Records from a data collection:
____
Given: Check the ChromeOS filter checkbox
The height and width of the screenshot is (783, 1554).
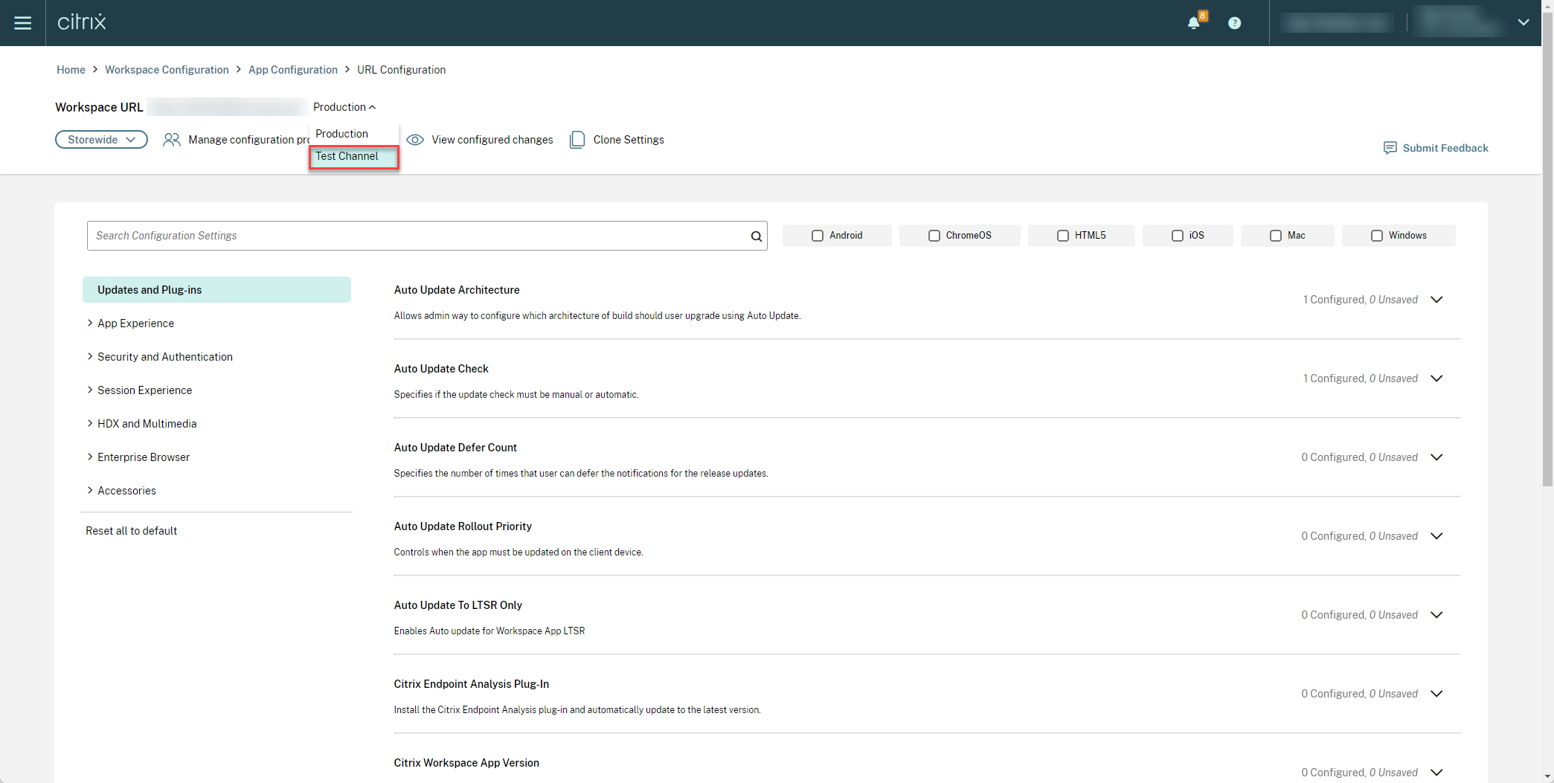Looking at the screenshot, I should [934, 236].
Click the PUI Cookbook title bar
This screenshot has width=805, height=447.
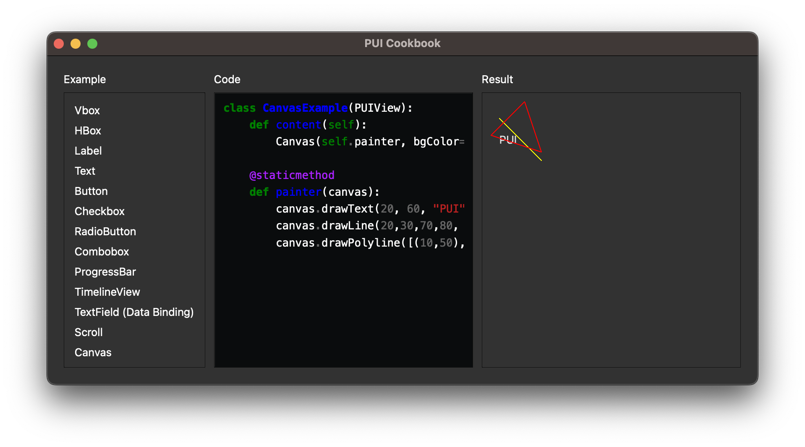(x=402, y=44)
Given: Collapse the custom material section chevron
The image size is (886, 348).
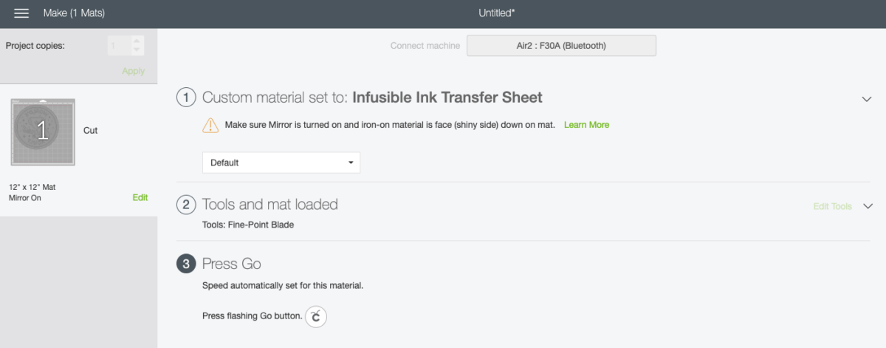Looking at the screenshot, I should 867,99.
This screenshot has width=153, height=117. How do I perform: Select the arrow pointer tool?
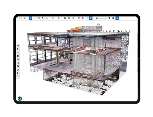31,18
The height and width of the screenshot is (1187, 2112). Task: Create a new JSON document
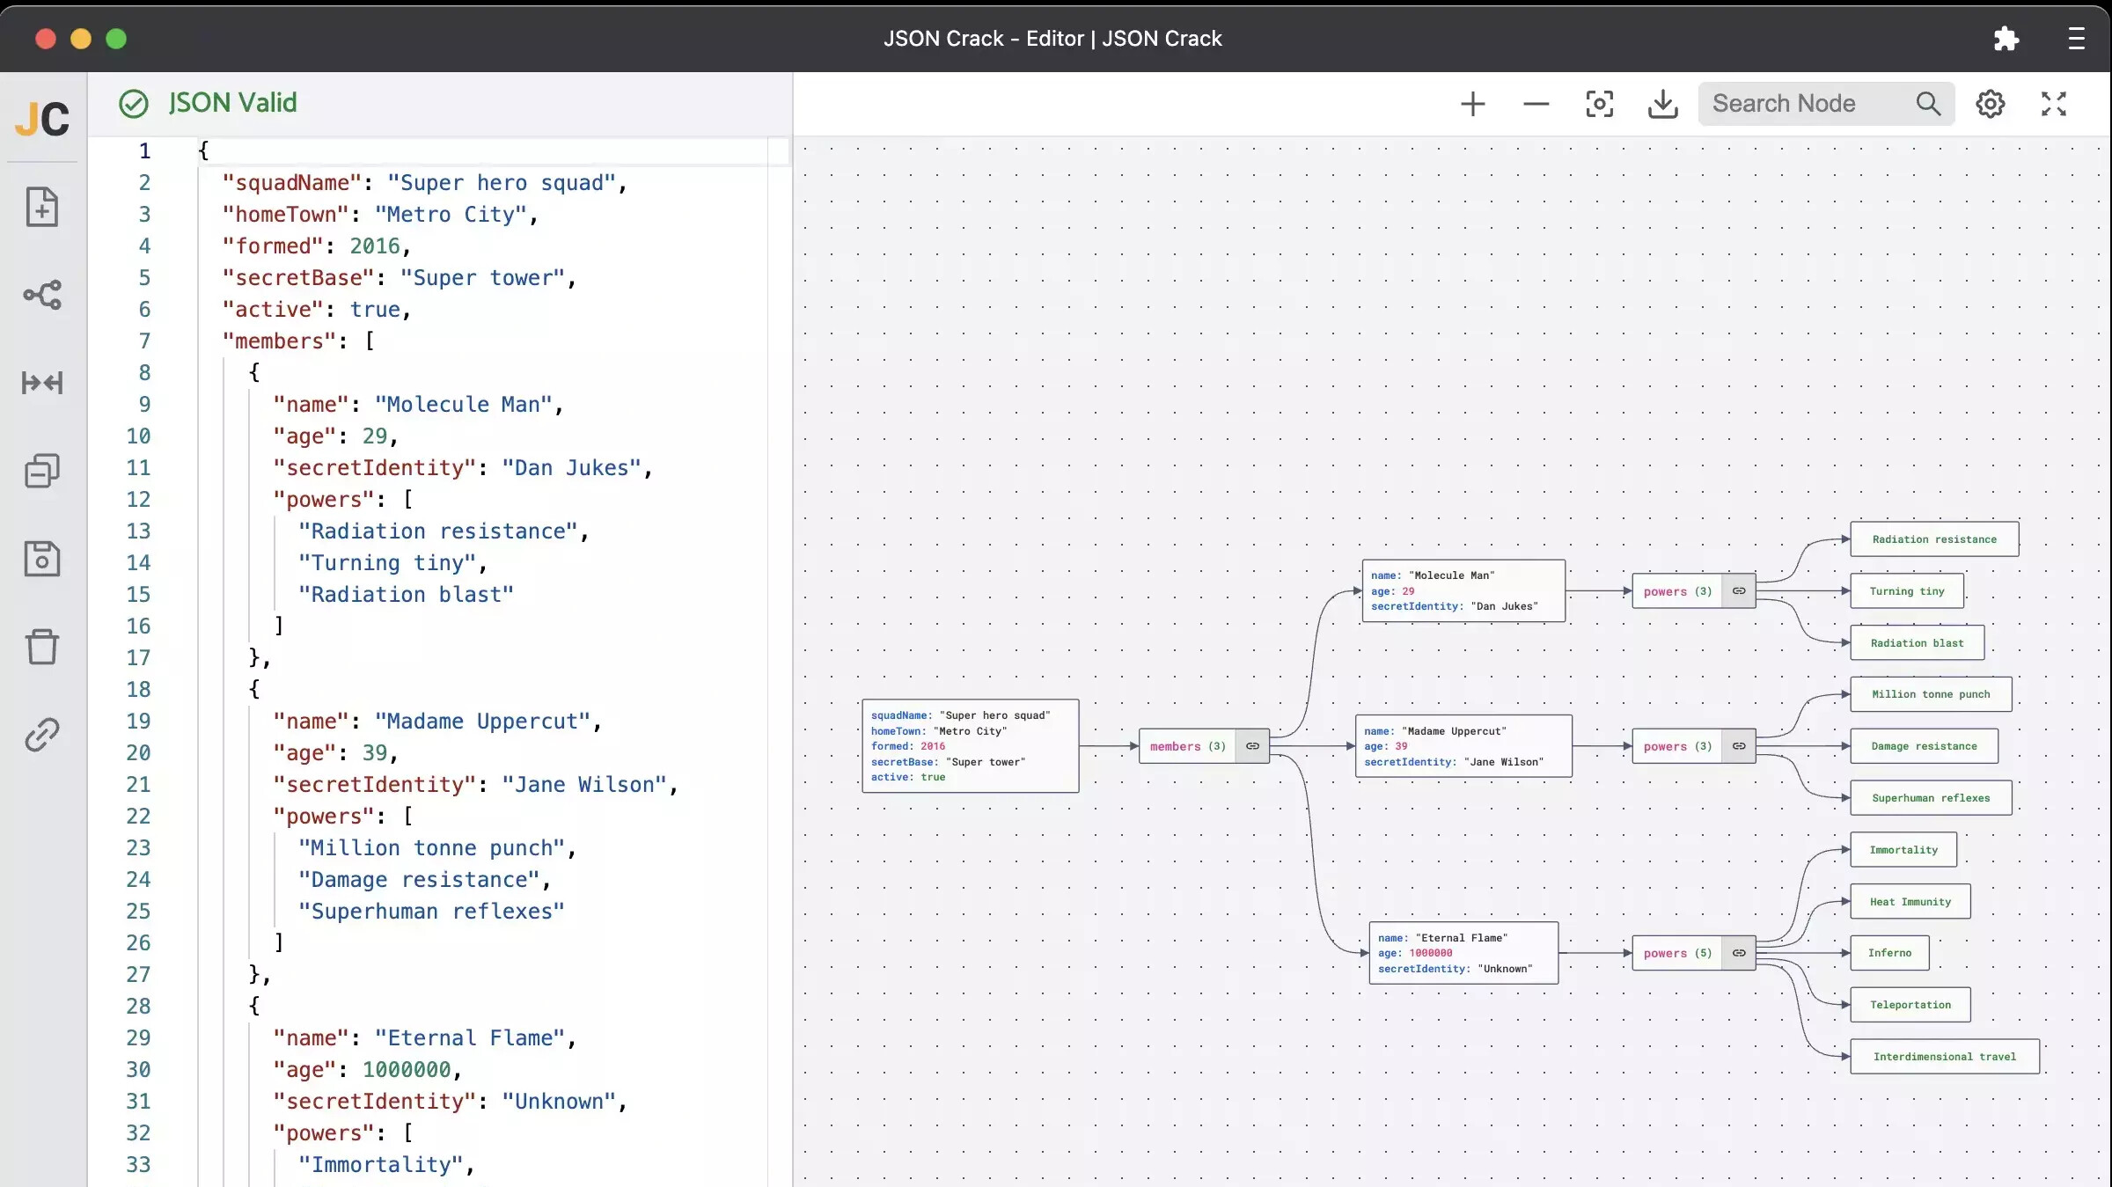[x=41, y=207]
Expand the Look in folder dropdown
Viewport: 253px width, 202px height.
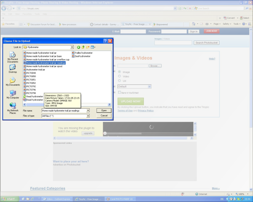(72, 47)
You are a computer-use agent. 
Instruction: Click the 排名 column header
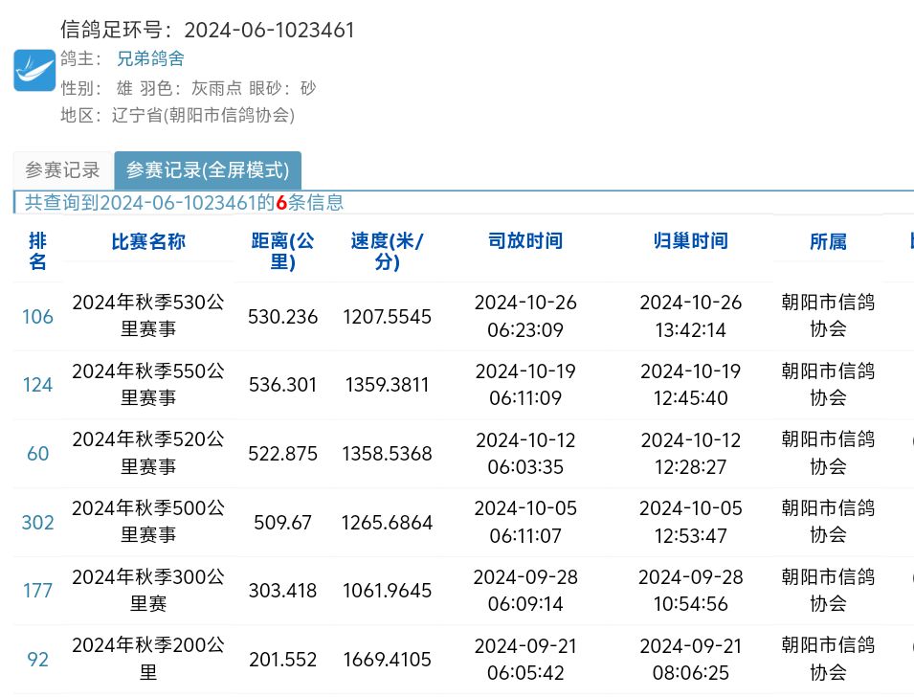point(37,251)
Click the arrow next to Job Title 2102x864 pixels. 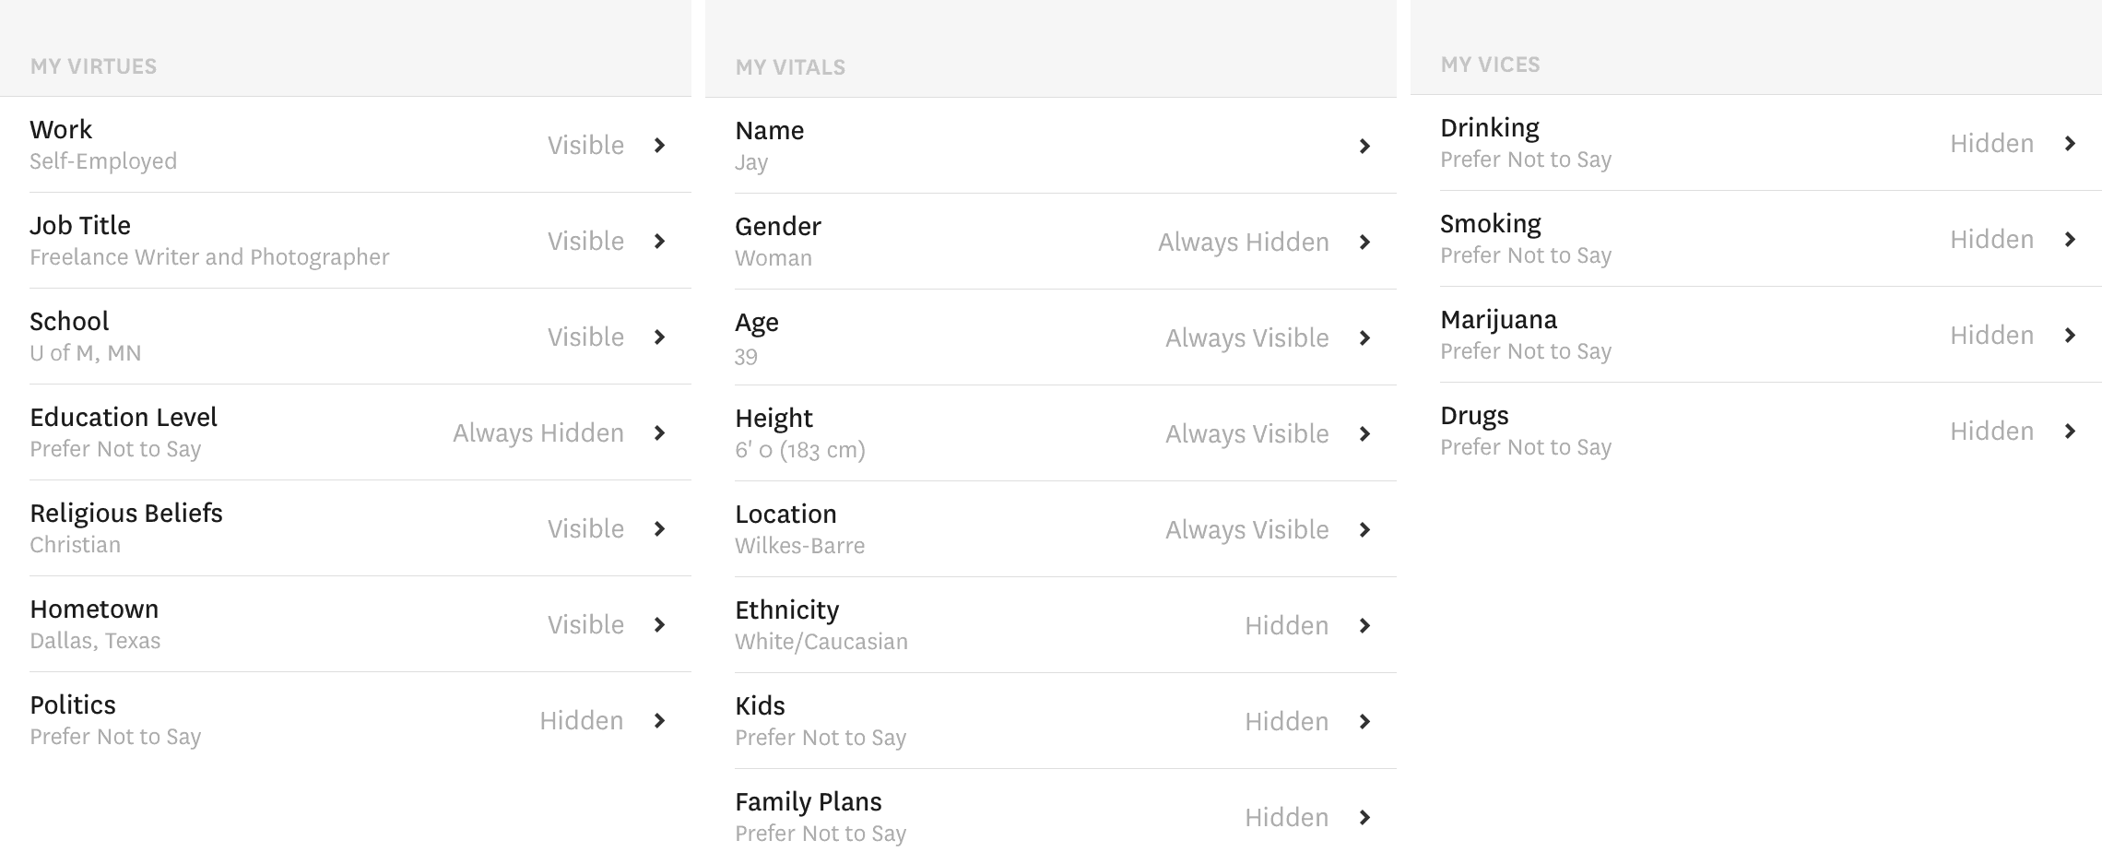659,241
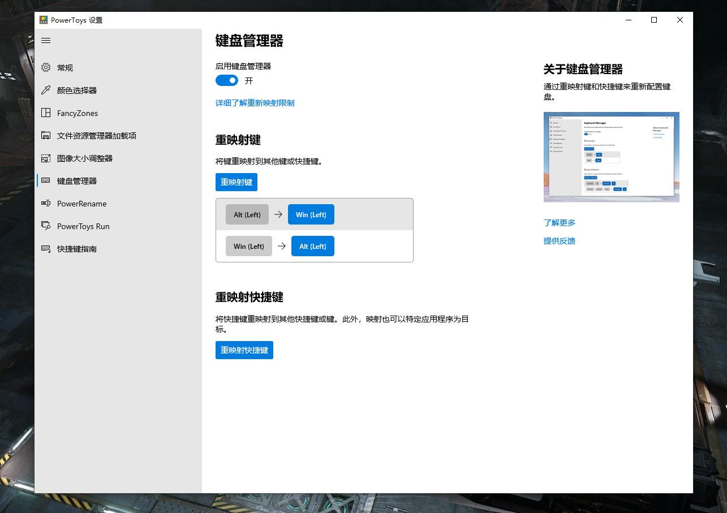727x513 pixels.
Task: Click the blue 重映射键 button
Action: [x=236, y=182]
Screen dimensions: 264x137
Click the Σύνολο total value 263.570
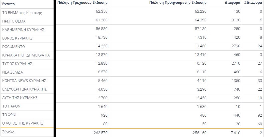pyautogui.click(x=100, y=133)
____
= Given request =
Update the part of the material that opens with the line containing "Click the PUI Cookbook title bar" and closes with the line containing "Looking at the screenshot, I should 867,99." by replacing "title bar" with "header bar", leaving everything else unchanged. Omit the pictures from your answer.

= Reply to the task =
Click the PUI Cookbook header bar
This screenshot has width=805, height=447.
(x=402, y=44)
Given: Collapse the custom material section chevron
The image size is (886, 348).
Looking at the screenshot, I should 867,99.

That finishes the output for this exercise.